# 625 lumen Defiant 5C Tactical LED light



## Rob Babcock (Jun 10, 2013)

Has anyone here tried the newest Defiant light from Home Depot? I was there today to pick up some staples and saw them for the first time. Supposedly 625 lumens. Runs on 5 C-cells. They're only $25, so I almost picked one up but I decided to ask around at CPF first. Hey, it's cheap but who needs a cheap light if it ain't good?

Here's a pic (not mine but this is the exact light I saw):


----------



## DenBarrettSAR (Jun 11, 2013)

I just bought the Defiant 3C Super Thrower XM-L from HD for $ 19.99, and its impressive for the price ! i havent' seen that one you show above though yet.


----------



## Rob Babcock (Jun 11, 2013)

I read some reviews at a site dedicated to budget lights and the buzz was positive. Maybe I'll pick one up before work.


----------



## recDNA (Jun 12, 2013)

If its really 625 lumens otf I want one but I'm guessing more like 350. How many lumens is the 3C model? 

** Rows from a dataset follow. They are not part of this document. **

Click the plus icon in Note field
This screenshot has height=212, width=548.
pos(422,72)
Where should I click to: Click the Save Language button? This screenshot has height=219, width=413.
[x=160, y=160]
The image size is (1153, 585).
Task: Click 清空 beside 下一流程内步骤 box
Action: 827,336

Sent from my DROID RAZR HD using Tapatalk 2


----------



## Rob Babcock (Jun 12, 2013)

I don't know much about either model. But eve if it's short of the 625 mark rated (and let's be honest, it probably is short) the run time should be pretty good with 5 C-cells.


----------



## Mark Mc (Jun 12, 2013)

I don't know about the 5C model yet , but the 3D 590 lumen Defiant won't miss it's advertised mark by much if at all. Very bright light for $30.00. It will actually out throw my Fenix TK35 820 lumen model. It is heavy though.


----------



## Rob Babcock (Jun 12, 2013)

Thanks, Mark Mc! I was too lazy to go out to HD today but maybe before work. I'm not into big lights but it would be good for leaving behind the seat of my truck. And it would be good for my mom. Anything smaller than a 2 liter soda bottle will get lost in her house.


----------



## Solid Lifters (Jun 13, 2013)

Too bad it uses c batteries.


----------



## Tiresius (Jun 13, 2013)

The Defiant line of lights are not that bad. They're quite tanky and HEAVY. I did a review about their Armormax on the forum somewhere. I didn't want the super thrower because it was a side-switch and that leaves very little room for modifications. Still pending on funds to get the XP-G2, UCL and aluminum SMO reflector. I've already de-domed the XM-L and it cleaned up the dirty rings the light has.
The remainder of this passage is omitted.